Extra money will also be needed to supply expensive cars for the big-name guest artistes from Russia who are being brought to the republic in their droves. And the Chechens themselves will need some gifts. Here, however, the presents are more simple – the cars are mostly Russian-made. A popular attraction is the distribution of cash. It’s very common for a nice girl or handsome boy to be given a couple of thousand dollars for putting in a well-phrased word about the leader’s great accomplishments. Many are the diversions of youth: the priciest cars, million-dollar Arab racehorses, a private zoo....
So one should not count on the likelihood that a new customs house and international flights will increase the citizens’ welfare. Everything is already in good shape, and soon it will be even better.
The withdrawal of a large contingent of the Russian troops (there is talk of 25,000 men – half of the total federal grouping) somehow also does not give occasion for rejoicing. Of late these troops have been almost invisible. And inaudible. Well, there are some pops and bangs up in the mountains somewhere, helicopters fly about now and then, or a lonely armoured column sits squeezed in at the side of the road. So it will all remain. The other 25,000 – the Ministry of Defence’s 46th Brigade and 4nd Regiment, which are deployed on a permanent basis and will not be withdrawn – have artillery and aircraft. It’s possible that now they will now only move about and engage in fire by agreement with the Chechen authorities. Or when those authorities allow them to do so, or ask them to.
As for the struggle against the internal foe, that has long been the task of the whole of the army that is under the aegis of the Chechen interior ministry. The exact size of the official armed forces is unknown, but it’s said that the Chechen law enforcers number no less than 25,000. But even a smaller force would be sufficient to keep the republic under control. As before, the supporters, the sympathizers, and those who are simply considered to be untrustworthy will disappear without a trace. Formerly, the only people one could complain to about the federals were the human rights workers – if one was lucky enough to make a note of the number of the armoured personnel carrier, one could try to find out where someone had been taken and make an attempt to secure their freedom. But these Chechen troops won’t listen to any complaints, and if anyone falls into their hands they will not release them again.
There is another possibility, though it is less likely. As in neighbouring Ingushetia and Dagestan, the federal security services will retain a high degree of autonomy. After all, Medvedev has said that the FSB must keep the situation in Chechnya under its control. In that case, counter-terrorist operations will be launched on a place-by-place basis – throughout the territory of a district or a village. And in the process the methods of conducting special operations will not change one iota.
For some reason human rights workers seem to hope that after the special restrictions are lifted they will be able to monitor the actions of the law enforcers more closely and require them to comply with the law. Why do they suppose this? Do they really think that Chechnya is about to have independent courts of law, freedom of the media, freedom of speech that is not of the kind that’s ferried to official demonstrations in chartered buses?

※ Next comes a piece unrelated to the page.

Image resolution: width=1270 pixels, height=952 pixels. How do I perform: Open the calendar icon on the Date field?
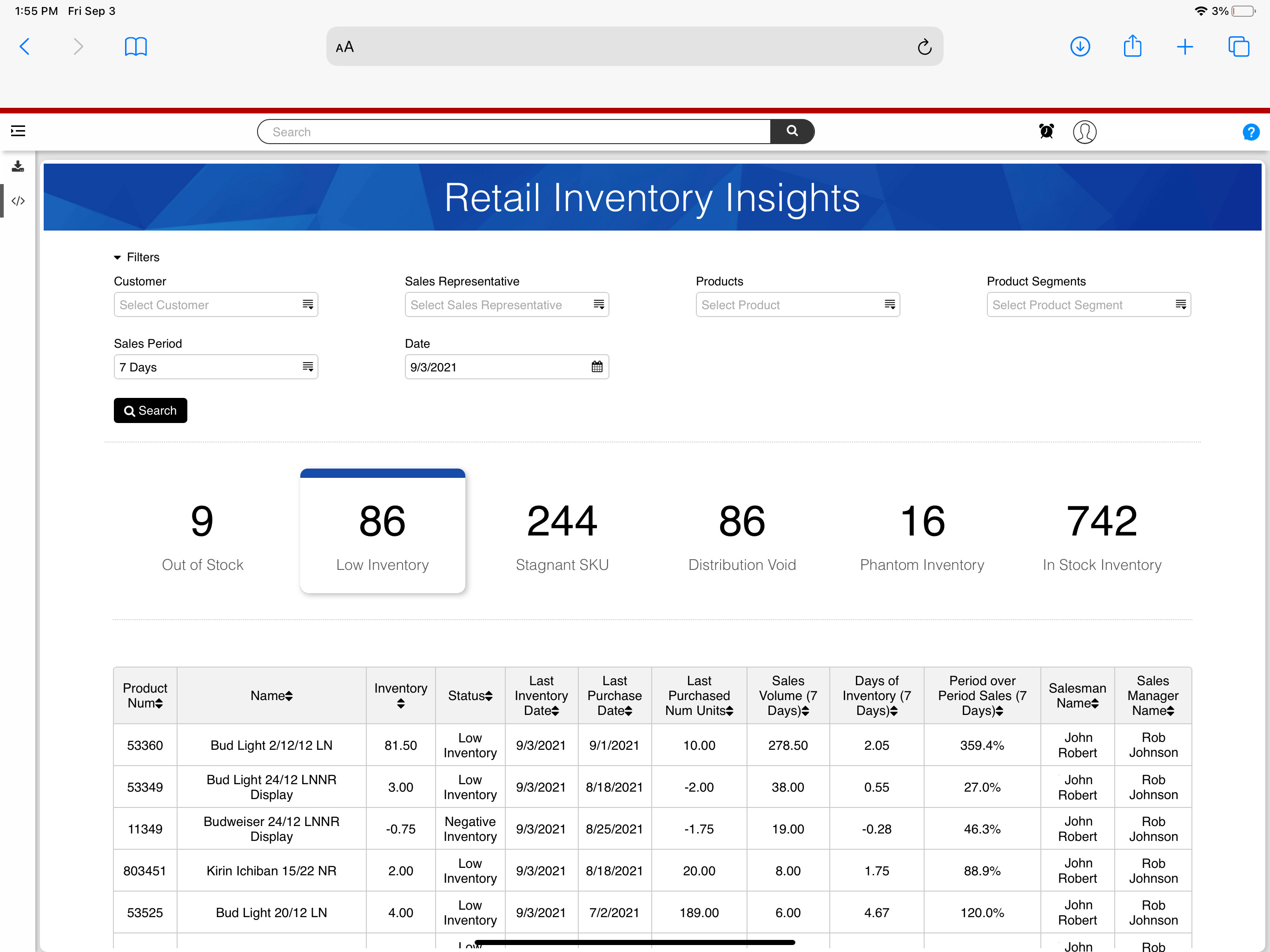pyautogui.click(x=596, y=366)
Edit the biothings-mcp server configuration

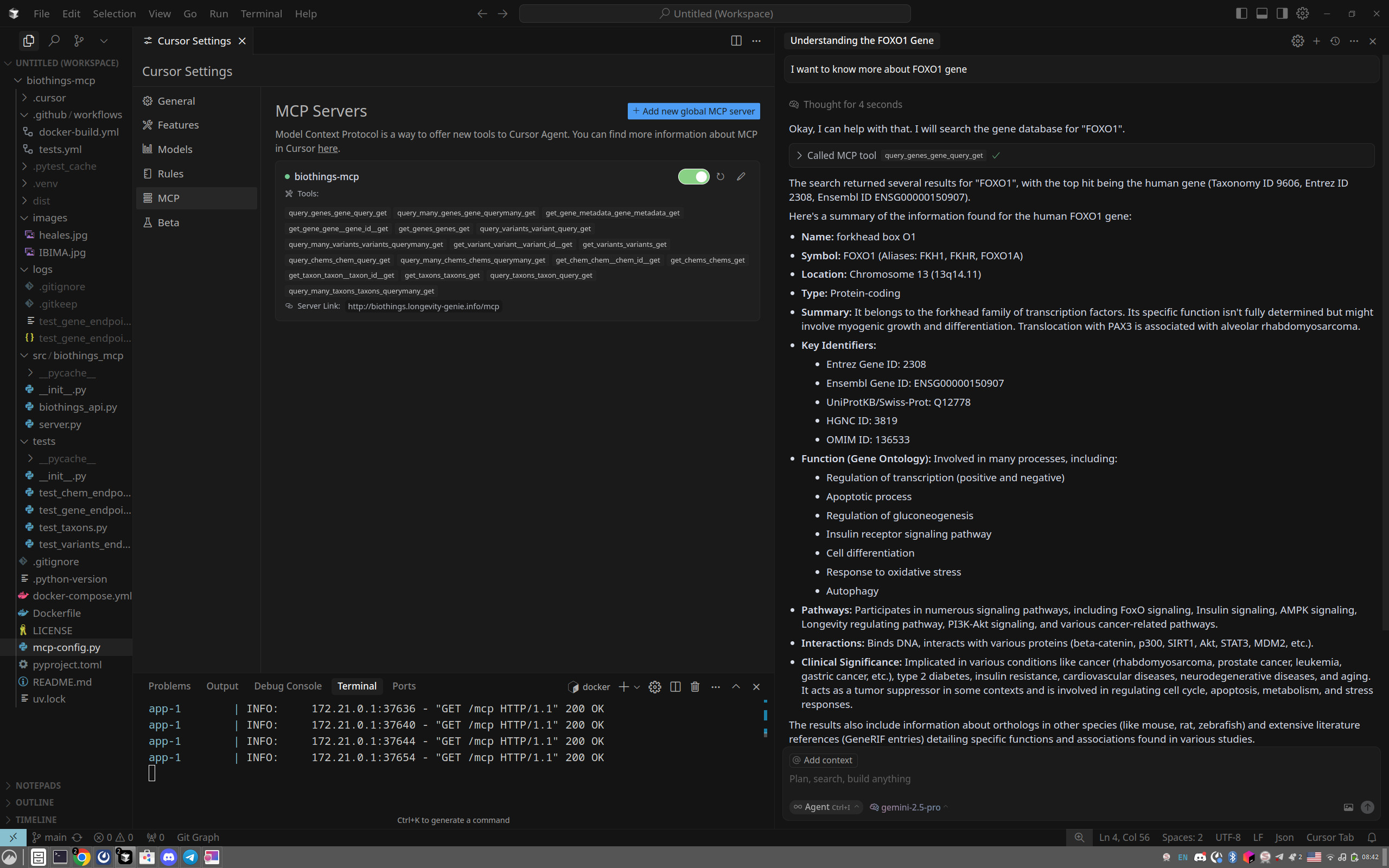[x=741, y=177]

On the subject of the prosecutor's office I had better say nothing..
Indeed, the situation in Russia as a whole is not very inspiring. The organs of government are in a rage. The authorities bear down on every front. But here in Chechnya there is a particular sort of regime where any word uttered in anger and addressed to the wrong place or person may very easily have a lethal outcome. While one expects that in other parts of the world the formal lifting of legal restrictions would gradually lead to the restoration of the institutions of law and civil control, in Chechnya the trend is very different. Here, year by year, although there are parliaments and law courts, and virtually all the constitutional organs of power, the usurper’s power will only grow stronger and become less bashful. So there is not much to hope for.
One thing has really changed. Previously there was a hope that at least Moscow (also not the best option, but an option, at any rate) might restrain the ruler’s luxuriant imagination, but now there is no one in whom one might place such a hope. The people are now left alone with a ruler who is out of control. By his decision to lift the restrictions of the counter-terrorist operations, and by other deeds no less glorious, he has shown that he is capable of crushing any decision in the Kremlin. They forgive him any mischief, and mournfully put visas in any passport.
What will come next? One may assume that it is now time for two of the favourite ideas of the late Akhmat Kadyrov to be dusted down. Just before his death, he had agreed with Putin that most of the proceeds from Chechen oil would remain in the republic. Since one of the parties to the agreement was assassinated, this project was put on hold. But that by no means signified that Grozny had given up hope of one day bringing it to fruition. The second item is the parliamentary bill on special economic conditions, which would grant Chechnya the status of an offshore zone. The bill was safely "killed” by Moscow, but now it looks as though the time has come for this topic, too, to be discussed. Not because the Kremlin is particularly inclined to support these ideas. Simply because it is ready to give everything away, and to stop asking for things from that meagre distance which remains before Chechnya acquires complete de facto independence.
Photo: uzbek-people.narod.ru.
Previous weekly reviews can be read at http://www.watchdog.cz/weekly.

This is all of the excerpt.